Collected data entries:
= = =

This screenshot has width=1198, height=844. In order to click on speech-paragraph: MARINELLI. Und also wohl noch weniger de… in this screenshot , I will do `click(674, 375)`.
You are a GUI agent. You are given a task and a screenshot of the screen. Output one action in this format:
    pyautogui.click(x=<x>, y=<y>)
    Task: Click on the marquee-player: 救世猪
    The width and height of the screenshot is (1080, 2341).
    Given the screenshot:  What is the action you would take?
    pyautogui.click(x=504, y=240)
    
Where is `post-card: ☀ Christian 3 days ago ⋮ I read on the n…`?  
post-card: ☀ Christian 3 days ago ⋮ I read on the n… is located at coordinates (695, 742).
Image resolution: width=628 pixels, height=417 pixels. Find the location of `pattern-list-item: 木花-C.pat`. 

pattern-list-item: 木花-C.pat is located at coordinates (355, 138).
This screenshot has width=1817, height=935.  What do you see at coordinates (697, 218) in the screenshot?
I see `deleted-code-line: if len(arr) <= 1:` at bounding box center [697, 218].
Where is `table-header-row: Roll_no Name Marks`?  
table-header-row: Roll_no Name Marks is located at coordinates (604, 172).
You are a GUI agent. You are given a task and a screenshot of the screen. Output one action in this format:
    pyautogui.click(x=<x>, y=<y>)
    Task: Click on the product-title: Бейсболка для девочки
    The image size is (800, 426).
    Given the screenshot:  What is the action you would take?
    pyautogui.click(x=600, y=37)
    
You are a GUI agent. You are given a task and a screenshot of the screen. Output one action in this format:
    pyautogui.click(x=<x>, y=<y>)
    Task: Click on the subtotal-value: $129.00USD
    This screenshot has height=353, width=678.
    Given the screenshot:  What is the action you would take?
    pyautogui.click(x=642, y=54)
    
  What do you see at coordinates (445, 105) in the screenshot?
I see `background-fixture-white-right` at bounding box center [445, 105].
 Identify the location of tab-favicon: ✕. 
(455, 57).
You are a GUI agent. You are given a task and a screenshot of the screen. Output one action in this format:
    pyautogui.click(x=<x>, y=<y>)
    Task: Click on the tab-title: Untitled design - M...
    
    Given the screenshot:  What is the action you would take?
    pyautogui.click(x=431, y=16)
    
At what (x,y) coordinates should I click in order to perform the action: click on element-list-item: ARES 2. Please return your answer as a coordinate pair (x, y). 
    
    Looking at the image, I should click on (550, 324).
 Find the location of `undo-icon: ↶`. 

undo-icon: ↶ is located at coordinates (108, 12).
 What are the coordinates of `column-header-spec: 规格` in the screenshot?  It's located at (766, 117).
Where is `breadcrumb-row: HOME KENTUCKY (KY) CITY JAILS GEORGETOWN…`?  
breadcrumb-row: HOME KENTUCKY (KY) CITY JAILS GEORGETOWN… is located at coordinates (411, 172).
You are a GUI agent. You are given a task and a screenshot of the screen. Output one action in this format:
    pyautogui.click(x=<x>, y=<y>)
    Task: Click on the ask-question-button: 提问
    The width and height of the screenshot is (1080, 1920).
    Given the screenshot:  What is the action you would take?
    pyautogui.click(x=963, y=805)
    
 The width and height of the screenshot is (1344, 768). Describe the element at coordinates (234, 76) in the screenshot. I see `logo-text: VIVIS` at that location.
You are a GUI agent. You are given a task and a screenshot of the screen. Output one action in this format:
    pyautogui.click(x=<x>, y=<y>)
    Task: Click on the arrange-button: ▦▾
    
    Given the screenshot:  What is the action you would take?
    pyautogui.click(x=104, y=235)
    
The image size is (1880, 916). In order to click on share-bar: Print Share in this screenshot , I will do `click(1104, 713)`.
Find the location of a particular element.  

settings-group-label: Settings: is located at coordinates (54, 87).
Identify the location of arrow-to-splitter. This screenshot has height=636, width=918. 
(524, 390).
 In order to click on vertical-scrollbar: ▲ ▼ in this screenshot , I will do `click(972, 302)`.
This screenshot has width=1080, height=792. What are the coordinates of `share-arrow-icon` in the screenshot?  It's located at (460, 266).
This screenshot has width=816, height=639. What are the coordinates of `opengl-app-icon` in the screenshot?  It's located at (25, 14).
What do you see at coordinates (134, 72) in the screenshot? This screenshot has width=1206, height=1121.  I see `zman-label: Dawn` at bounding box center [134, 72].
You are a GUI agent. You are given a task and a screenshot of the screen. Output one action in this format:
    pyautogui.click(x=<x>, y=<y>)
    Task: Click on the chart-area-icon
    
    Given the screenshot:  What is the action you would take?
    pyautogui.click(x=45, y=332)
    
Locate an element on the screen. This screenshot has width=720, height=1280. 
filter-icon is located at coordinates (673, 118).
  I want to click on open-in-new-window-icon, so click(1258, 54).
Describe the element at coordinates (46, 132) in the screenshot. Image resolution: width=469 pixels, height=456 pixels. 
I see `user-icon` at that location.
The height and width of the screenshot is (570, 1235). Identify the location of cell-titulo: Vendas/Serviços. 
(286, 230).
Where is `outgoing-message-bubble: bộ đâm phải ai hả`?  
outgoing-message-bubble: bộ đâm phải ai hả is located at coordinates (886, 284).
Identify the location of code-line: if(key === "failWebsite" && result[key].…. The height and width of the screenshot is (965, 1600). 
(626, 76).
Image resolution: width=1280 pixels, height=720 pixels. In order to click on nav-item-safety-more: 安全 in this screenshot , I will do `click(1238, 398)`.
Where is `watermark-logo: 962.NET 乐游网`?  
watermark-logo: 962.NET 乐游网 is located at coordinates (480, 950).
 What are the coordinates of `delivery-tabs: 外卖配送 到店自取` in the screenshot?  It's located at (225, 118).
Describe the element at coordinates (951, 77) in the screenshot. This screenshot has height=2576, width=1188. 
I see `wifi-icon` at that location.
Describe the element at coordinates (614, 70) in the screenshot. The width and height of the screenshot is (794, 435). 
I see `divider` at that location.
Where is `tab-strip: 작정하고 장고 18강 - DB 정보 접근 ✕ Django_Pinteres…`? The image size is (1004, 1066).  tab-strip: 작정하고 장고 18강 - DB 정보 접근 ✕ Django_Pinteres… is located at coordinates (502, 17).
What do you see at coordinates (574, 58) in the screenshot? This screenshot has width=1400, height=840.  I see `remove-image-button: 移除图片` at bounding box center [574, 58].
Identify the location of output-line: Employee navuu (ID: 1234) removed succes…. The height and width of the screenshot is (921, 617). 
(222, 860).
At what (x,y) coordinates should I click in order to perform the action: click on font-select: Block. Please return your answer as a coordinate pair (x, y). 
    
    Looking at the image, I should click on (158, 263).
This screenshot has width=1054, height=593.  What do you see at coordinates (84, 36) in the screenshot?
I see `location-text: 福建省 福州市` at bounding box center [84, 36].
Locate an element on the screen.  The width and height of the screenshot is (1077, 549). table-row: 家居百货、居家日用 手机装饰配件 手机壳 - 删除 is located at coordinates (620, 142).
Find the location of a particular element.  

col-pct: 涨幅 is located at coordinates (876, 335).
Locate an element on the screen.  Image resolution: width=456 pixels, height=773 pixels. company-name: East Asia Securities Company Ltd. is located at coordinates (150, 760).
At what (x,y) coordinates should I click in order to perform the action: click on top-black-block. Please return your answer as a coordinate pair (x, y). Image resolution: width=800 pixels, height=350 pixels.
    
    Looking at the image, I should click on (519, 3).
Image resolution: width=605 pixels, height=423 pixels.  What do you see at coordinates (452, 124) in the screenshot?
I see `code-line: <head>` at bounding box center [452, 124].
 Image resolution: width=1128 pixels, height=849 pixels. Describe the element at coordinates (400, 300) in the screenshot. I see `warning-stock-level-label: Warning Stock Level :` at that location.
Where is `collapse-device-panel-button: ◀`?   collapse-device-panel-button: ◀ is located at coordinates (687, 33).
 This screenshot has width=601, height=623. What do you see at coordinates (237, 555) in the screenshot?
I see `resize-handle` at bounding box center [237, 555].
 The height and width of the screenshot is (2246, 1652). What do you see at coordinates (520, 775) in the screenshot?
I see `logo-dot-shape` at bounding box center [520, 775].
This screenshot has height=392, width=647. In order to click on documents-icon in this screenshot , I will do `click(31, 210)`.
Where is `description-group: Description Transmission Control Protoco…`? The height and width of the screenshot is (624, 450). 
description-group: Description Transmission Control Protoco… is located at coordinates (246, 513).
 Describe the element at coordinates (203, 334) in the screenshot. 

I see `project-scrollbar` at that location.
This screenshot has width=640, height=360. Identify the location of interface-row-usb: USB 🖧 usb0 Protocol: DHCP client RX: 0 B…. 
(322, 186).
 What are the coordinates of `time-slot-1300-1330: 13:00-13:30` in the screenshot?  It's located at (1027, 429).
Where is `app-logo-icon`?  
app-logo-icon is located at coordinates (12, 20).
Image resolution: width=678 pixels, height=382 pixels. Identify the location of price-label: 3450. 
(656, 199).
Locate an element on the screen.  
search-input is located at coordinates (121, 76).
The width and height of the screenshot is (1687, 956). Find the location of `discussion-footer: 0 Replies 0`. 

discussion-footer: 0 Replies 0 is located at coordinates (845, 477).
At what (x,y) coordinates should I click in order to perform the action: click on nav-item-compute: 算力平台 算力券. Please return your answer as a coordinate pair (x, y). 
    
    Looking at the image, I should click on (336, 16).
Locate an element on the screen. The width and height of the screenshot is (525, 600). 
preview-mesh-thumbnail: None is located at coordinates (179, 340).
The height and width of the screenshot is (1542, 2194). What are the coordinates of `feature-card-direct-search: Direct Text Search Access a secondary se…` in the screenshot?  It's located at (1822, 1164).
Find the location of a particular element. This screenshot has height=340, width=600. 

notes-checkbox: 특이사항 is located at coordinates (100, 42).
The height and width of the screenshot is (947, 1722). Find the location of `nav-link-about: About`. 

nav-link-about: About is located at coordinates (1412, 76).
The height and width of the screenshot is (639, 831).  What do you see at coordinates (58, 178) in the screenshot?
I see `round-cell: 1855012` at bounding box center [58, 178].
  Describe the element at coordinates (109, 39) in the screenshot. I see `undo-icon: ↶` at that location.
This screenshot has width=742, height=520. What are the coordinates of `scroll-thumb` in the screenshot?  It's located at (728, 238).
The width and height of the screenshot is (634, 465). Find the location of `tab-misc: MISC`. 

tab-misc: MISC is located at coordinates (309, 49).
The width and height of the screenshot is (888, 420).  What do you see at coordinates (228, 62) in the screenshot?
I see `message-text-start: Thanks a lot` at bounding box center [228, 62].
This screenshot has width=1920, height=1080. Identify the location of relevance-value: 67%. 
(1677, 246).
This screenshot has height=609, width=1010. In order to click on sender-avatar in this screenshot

= = =

**WHAT YOU WILL DO:**
Output word for word everything in the material from the line containing "coordinates (620, 142)." down to the line containing "coordinates (150, 760).", including both of those lines.

**RESPONSE TO THE EXERCISE:**
Locate an element on the screen.  The width and height of the screenshot is (1077, 549). table-row: 家居百货、居家日用 手机装饰配件 手机壳 - 删除 is located at coordinates (620, 142).
Find the location of a particular element.  

col-pct: 涨幅 is located at coordinates (876, 335).
Locate an element on the screen.  Image resolution: width=456 pixels, height=773 pixels. company-name: East Asia Securities Company Ltd. is located at coordinates (150, 760).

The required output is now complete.